● Document passage:

= Beginning of Section =

Ph.D. Biochemistry & Molecular Biology, 1990, State University of New York at Stony Brook.

Research Interest:
Blood Coagulation

Current Projects:

  1. Regulation of factor VIII activation/inactivation by the factor VIIa-tissue factor complex.
  2. Enzymology of factor IXa, and roles of cofactors.

Lay Summary:
Blood clotting is necessary for maintaining life. However, certain life-threatening conditions (heart attacks and strokes) can result if clotting is not controlled. Two enzymes involved in clotting are factor VIIa (fVIIa) and factor IXa (fIXa). Both of these enzymes are always present in the circulation, but in an inert form. Clotting ensues only when damage to blood vessels causes a cofactor protein, tissue factor, to be exposed to the circulation thus binding to and "activating" fVIIa. Subsequently, another cofactor protein is also activated (fVIIIa) which binds to and "activates" fIXa. The two resulting enzyme-cofactor complexes (fVIIa-tissue factor and fIXa-fVIIIa) have each been implicated in thrombosis and other clotting diseases. Thus, the purpose of this research program is to characterize both of these "activation" events and elucidate the ability of both of these complexes to regulate clotting.

= End of Section =

● The data:

= Beginning of Section =

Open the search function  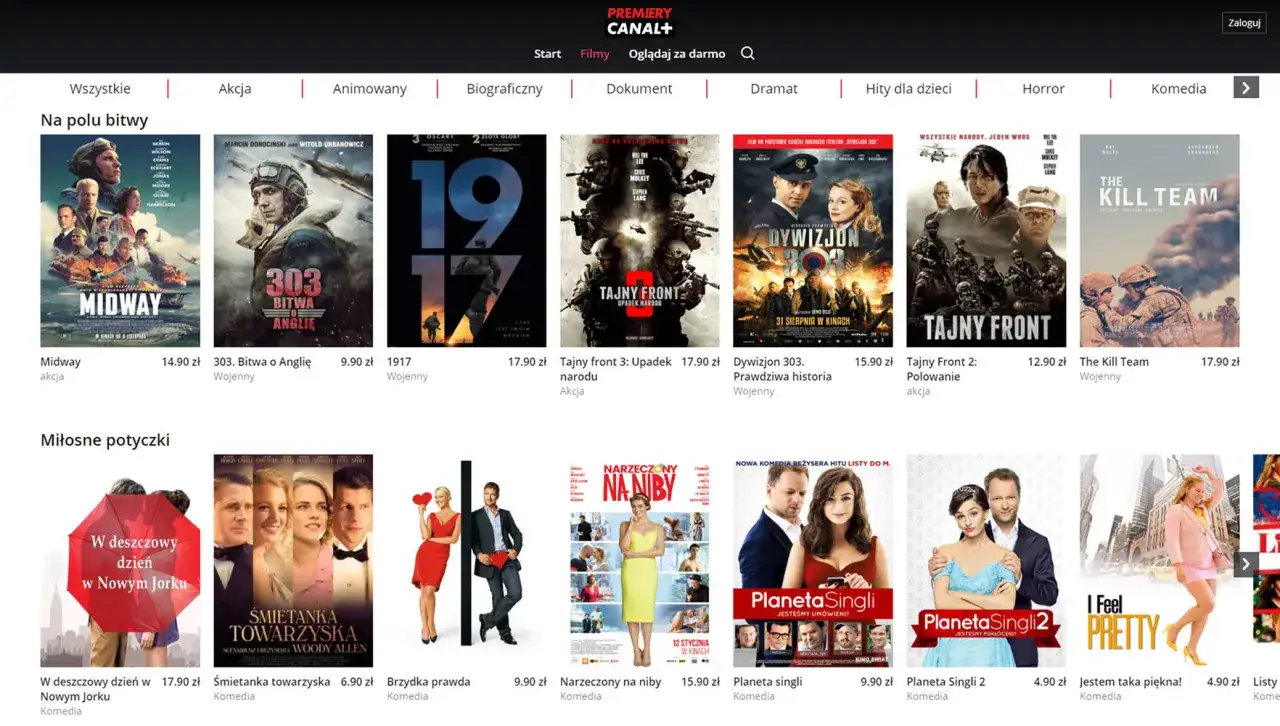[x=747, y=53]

= End of Section =
= Beginning of Section =

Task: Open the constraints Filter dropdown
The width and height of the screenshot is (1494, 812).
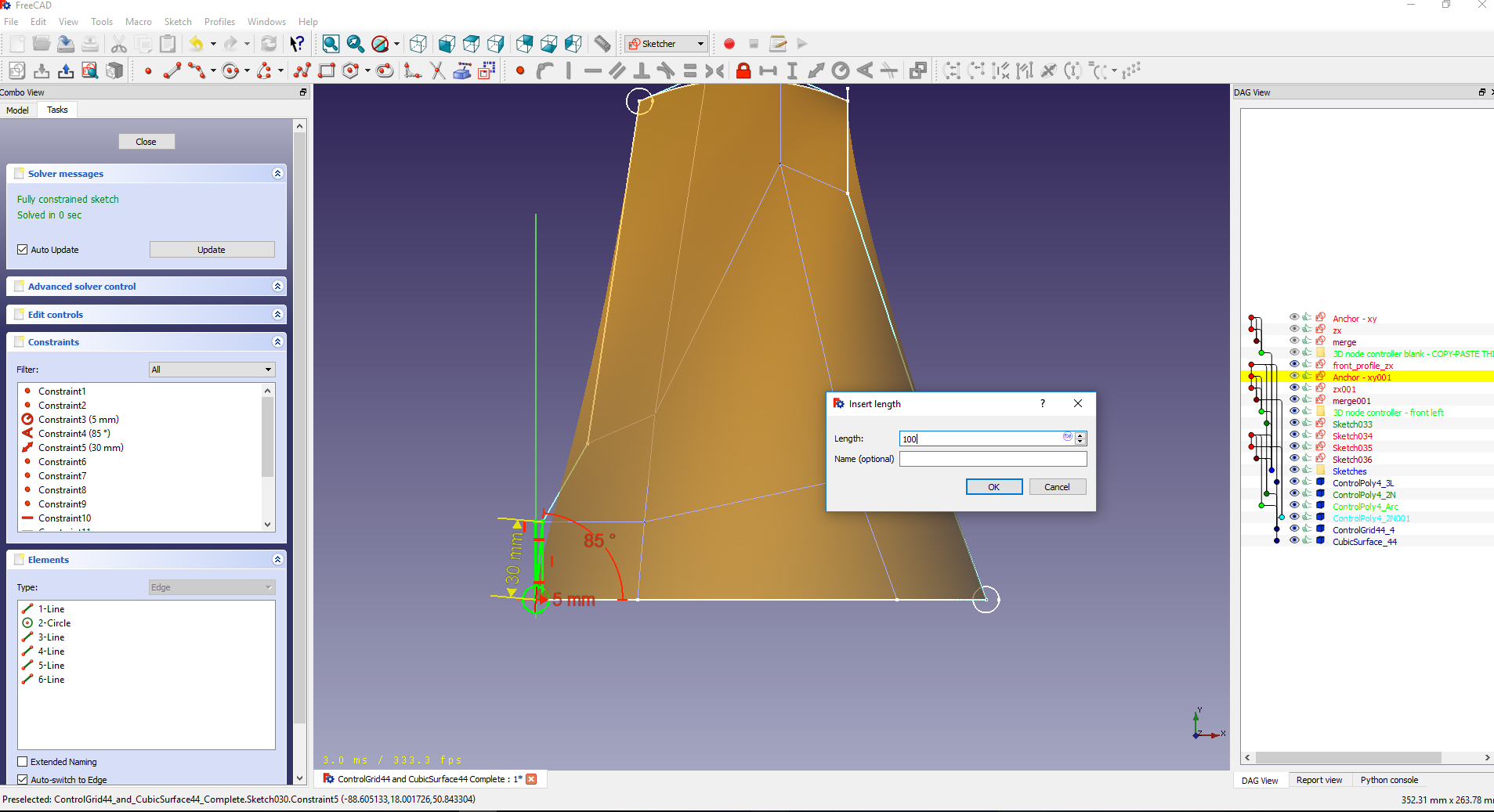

= End of Section =

● Prompt A: In the blood coagulation research profile, which cofactor protein binds to and "activates" factor VIIa once blood vessels are damaged?
● Prompt B: Reproduce the blood coagulation research profile from "1. Regulation of" to "roles of cofactors.".
● Prompt C: Carry on the blood coagulation research profile from its final sentence, writing one more paragraph in the same style.

● Expected answer A: Tissue factor.

● Expected answer B:
1. Regulation of factor VIII activation/inactivation by the factor VIIa-tissue factor complex.
  2. Enzymology of factor IXa, and roles of cofactors.

● Expected answer C:
Research Overview:
The long-term goals of my research are to rigorously describe the molecular and kinetic mechanisms by which cofactors in blood coagulation exert themselves. The results are aimed at elucidating the ability of cofactors to effectively mediate the hemostatic response, as well as elucidating their roles in thrombosis. The results will not only enhance our understanding of these fundamental reactions in hemostasis, but will also enable the rational design of inhibitors for treatment of thrombotic disease. There are currently several areas of interest within my laboratory. Each of these areas involves understanding the roles of cofactors in the regulation of either of the two factor X activating complexes that are central in blood clotting; the factor VIIa-tissue factor complex and the factor IXa-factor VIIIa complex.